Your assignment: Pull every line holding the string "screenshot" from the records below.

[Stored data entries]
###
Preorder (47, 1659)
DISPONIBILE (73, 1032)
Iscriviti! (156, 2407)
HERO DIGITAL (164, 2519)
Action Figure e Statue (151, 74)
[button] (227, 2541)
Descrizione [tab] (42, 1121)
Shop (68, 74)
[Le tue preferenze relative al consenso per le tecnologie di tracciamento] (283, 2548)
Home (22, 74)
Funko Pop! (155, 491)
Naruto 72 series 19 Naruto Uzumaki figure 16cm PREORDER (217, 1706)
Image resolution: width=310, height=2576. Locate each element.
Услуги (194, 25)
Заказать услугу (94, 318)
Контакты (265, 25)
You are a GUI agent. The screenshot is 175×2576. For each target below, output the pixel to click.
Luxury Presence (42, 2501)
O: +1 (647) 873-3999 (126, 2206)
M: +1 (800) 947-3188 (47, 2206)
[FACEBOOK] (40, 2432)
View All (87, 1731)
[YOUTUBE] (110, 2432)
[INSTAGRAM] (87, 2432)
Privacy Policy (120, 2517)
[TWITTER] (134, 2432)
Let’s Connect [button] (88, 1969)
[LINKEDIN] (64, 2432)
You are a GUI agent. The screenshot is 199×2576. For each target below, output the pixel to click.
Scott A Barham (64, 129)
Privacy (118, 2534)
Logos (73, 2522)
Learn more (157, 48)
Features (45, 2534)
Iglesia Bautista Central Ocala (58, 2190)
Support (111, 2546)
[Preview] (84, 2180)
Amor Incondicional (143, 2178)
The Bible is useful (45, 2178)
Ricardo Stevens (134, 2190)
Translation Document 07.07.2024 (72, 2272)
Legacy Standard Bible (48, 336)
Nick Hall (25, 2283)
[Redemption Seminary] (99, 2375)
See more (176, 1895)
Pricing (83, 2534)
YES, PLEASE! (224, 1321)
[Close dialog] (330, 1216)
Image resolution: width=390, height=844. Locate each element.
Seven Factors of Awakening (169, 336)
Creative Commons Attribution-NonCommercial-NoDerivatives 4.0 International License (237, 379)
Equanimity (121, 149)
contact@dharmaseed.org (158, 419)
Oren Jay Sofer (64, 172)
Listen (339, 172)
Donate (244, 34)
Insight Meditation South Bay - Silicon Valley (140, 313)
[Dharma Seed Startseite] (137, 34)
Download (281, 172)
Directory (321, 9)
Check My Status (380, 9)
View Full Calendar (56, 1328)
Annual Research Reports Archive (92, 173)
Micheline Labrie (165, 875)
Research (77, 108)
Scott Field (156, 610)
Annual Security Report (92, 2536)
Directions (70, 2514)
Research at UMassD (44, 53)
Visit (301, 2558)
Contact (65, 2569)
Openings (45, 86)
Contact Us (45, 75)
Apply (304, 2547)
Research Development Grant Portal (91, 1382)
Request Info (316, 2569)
###
Solution for this task:
You are a GUI agent. The screenshot is 175×2576. For each target below, output the pixel to click.
You are a GUI agent. The screenshot is 199×2576. For each target below, output the pixel to click.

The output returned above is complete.